Paypal, Tesla - und jetzt Mastercard: Die Digitalwährung Bitcoin wird von immer mehr großen Unternehmen akzeptiert und unterstützt. Die Kryptowährung nähert sich der Marke von 50.000 US-Dollar.
Per Kreditkarte in Bitcoin zahlen: Vielleicht ist dies bald an der Ladentheke möglich

Per Kreditkarte in Bitcoin zahlen: Vielleicht ist dies bald an der Ladentheke möglich

Foto: Thomas White / REUTERS

Der Kreditkartenanbieter Mastercard will noch in diesem Jahr mit der Öffnung seines globalen Netzwerks Kryptowährungen unterstützen. Durch den Schritt "werden sich eine Menge mehr Möglichkeiten für Käufer und Händler auftun, da sie in einer völlig neuen Form bezahlen können", schrieb der für digitale Vermögenswerte zuständige Manager Raj Dhamodharan in einem Blogeintrag .

Händler könnten neue Kunden erschließen, die bereits auf die digitalen Vermögenswerte setzen. Allerdings würden nicht alle Kryptowährungen von Mastercard unterstützt werden, da viele der virtuellen Zahlungsmittel erst noch ihre Compliance-Maßnahmen verschärfen müssten. Darüber hinaus stehe man in engem Kontakt mit Zentralbanken, die an eigenen Digitalwährungen arbeiten.

Die älteste und bekannteste Kryptowährung Bitcoin eroberte daraufhin ein Rekordhoch. Auf der Luxemburger Handelsplattform Bitstamp  wurde ein Höchstkurs von 48.481 US-Dollar erzielt. Damit wurde der in dieser Woche erreichte Rekord leicht übertroffen.

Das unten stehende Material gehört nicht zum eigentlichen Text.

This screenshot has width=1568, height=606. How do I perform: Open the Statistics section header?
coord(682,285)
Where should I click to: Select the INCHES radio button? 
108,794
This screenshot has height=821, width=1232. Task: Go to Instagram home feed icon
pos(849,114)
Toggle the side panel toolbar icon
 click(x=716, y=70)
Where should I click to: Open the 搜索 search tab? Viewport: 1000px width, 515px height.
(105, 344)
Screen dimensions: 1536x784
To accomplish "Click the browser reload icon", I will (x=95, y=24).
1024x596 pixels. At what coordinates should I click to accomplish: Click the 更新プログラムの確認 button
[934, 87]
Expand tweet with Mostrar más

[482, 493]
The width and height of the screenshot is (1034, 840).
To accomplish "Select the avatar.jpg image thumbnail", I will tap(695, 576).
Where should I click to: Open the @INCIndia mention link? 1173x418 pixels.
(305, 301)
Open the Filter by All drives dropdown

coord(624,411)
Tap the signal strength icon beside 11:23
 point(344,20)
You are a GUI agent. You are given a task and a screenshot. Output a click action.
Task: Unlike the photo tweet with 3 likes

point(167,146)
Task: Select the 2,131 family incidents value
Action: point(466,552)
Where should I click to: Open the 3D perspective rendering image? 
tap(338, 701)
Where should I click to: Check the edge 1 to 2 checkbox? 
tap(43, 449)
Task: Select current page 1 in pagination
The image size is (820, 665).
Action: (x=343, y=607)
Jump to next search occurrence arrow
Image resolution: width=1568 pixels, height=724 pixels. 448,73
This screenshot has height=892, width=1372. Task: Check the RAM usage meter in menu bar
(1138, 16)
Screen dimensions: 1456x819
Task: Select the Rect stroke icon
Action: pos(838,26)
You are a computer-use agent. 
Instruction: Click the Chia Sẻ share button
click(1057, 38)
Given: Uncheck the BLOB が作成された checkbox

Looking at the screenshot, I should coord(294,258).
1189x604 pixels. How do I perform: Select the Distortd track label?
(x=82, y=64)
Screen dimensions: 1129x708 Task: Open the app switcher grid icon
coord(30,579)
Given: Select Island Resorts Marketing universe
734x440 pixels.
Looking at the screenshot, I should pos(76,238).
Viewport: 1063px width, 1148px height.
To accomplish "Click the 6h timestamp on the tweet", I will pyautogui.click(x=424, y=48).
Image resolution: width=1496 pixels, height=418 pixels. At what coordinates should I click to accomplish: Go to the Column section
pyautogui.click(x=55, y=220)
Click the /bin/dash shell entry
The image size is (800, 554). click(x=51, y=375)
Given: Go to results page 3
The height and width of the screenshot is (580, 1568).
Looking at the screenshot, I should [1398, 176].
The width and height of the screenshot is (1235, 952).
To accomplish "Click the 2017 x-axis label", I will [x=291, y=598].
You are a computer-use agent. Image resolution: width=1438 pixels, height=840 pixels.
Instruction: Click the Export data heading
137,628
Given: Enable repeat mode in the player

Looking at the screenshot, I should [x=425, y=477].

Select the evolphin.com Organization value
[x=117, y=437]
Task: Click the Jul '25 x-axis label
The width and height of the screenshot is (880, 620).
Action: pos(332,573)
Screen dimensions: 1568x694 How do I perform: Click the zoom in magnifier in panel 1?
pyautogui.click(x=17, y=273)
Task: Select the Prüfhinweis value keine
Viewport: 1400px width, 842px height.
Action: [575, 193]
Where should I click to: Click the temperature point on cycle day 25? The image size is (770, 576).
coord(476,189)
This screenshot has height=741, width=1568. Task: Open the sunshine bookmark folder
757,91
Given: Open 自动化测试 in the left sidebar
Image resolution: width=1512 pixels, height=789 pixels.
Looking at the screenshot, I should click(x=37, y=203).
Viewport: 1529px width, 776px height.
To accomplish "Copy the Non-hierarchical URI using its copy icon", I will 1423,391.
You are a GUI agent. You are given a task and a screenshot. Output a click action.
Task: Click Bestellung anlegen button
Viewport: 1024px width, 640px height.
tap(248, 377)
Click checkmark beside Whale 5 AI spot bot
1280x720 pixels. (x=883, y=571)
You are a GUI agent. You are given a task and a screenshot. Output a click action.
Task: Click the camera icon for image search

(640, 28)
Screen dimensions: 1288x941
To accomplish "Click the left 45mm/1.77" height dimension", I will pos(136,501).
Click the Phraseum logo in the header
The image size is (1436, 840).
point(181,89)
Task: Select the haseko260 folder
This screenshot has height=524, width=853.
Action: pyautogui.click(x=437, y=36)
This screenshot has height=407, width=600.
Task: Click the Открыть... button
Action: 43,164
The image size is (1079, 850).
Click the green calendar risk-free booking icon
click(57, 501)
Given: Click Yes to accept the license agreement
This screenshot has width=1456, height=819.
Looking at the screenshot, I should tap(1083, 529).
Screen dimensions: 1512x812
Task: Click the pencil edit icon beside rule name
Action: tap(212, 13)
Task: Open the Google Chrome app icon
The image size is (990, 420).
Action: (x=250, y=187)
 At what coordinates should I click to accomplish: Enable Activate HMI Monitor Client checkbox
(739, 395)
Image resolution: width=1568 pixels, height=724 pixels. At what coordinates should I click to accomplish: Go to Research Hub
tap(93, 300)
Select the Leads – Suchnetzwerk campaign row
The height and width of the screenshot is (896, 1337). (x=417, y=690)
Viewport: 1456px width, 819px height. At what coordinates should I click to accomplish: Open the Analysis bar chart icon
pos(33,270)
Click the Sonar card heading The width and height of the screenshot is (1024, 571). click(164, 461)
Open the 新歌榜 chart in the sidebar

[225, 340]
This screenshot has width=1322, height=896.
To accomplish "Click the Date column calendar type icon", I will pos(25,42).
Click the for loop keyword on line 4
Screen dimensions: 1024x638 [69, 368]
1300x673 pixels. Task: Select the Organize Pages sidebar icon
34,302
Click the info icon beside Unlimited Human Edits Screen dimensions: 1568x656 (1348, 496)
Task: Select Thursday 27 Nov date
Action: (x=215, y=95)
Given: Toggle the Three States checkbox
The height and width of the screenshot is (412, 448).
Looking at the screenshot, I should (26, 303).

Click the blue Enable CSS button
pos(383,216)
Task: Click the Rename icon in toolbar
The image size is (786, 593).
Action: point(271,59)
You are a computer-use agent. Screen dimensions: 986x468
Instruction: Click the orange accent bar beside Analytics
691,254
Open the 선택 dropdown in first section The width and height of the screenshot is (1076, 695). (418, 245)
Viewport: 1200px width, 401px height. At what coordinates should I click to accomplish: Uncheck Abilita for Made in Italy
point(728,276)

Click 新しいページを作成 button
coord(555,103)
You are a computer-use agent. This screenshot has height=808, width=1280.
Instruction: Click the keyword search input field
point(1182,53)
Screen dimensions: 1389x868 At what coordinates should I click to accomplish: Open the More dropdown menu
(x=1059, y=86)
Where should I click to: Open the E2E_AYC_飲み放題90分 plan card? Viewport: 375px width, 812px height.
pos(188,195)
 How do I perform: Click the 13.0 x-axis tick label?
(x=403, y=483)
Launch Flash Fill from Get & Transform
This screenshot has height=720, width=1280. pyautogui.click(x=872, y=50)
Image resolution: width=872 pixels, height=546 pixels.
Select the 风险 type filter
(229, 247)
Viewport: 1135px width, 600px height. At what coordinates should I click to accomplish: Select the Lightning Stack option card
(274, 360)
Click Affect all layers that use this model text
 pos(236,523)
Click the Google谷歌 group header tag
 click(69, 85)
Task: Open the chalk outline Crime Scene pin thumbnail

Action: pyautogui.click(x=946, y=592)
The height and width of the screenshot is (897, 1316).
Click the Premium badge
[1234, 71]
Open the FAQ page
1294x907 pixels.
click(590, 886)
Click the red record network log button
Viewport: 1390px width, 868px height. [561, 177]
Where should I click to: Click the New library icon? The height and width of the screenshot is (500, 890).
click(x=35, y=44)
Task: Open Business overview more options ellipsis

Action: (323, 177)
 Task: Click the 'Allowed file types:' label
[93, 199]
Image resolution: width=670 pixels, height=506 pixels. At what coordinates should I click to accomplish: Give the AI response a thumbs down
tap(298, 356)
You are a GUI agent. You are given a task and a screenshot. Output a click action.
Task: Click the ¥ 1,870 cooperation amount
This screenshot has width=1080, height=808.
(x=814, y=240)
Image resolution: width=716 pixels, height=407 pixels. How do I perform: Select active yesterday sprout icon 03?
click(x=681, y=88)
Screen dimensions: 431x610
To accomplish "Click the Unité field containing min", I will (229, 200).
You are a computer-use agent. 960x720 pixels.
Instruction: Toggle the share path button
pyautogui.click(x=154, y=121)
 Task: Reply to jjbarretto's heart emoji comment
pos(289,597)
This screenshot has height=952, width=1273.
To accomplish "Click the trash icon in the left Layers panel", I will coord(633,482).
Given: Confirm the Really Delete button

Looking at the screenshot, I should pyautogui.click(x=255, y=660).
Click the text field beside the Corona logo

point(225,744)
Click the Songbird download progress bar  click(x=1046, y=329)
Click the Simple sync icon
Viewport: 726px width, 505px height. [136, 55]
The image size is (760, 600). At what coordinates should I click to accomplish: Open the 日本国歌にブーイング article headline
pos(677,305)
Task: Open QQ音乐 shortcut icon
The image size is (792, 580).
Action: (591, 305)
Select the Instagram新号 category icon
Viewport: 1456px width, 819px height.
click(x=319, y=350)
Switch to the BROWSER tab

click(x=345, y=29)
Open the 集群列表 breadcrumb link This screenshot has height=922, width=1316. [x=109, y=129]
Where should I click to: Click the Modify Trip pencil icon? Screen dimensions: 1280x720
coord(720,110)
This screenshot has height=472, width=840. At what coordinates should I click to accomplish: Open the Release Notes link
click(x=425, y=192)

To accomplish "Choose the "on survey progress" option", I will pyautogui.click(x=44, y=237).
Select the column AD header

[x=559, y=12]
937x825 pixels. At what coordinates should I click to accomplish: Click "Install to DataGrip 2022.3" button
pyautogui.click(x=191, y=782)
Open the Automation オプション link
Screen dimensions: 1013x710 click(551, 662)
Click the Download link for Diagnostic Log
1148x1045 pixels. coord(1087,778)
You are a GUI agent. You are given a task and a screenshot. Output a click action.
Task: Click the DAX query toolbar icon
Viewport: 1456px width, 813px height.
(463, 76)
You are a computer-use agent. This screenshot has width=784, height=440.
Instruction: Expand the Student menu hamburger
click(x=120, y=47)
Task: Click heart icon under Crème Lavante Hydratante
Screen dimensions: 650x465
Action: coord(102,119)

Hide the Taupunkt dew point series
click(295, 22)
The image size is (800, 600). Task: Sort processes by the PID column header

Erst Anfang der Woche hatte der Elektroautohersteller Tesla bekannt gegeben, 1,5 Milliarden Dollar in Bitcoin investiert zu haben und künftig seinen Kunden die Bezahlung in Bitcoin ermöglichen zu wollen. Kurz danach stieg die Kryptowährung auf einen neuen Höchststand.

Vor allem Tesla-Chef Elon Musk (49) hatte den Hype um die Kryptowährung durch seine Nachrichten bei Twitter in den vergangenen Wochen immer wieder befeuert. Durch die Investition des Unternehmens in Bitcoin spielt Musk nun allerdings eine fragwürdige Doppelrolle, sowohl als Bitcoin-Investor als auch als "Market Mover", da seine Tweets bei seinen 46 Millionen Followern auf großes Interesse stoßen.

Zuvor hatten bereits auch der Vermögensverwalter BlackRock, die Zahlungsverkehrsunternehmen Square sowie der Bezahldienstleister PayPal ihre Unterstützung für Kryptowährungen zugesichert. Die Akzeptanz der Digitalwährungen steigt somit immer weiter, ebenso wie die Hoffnung der Investoren, dass weitere Unternehmen folgen.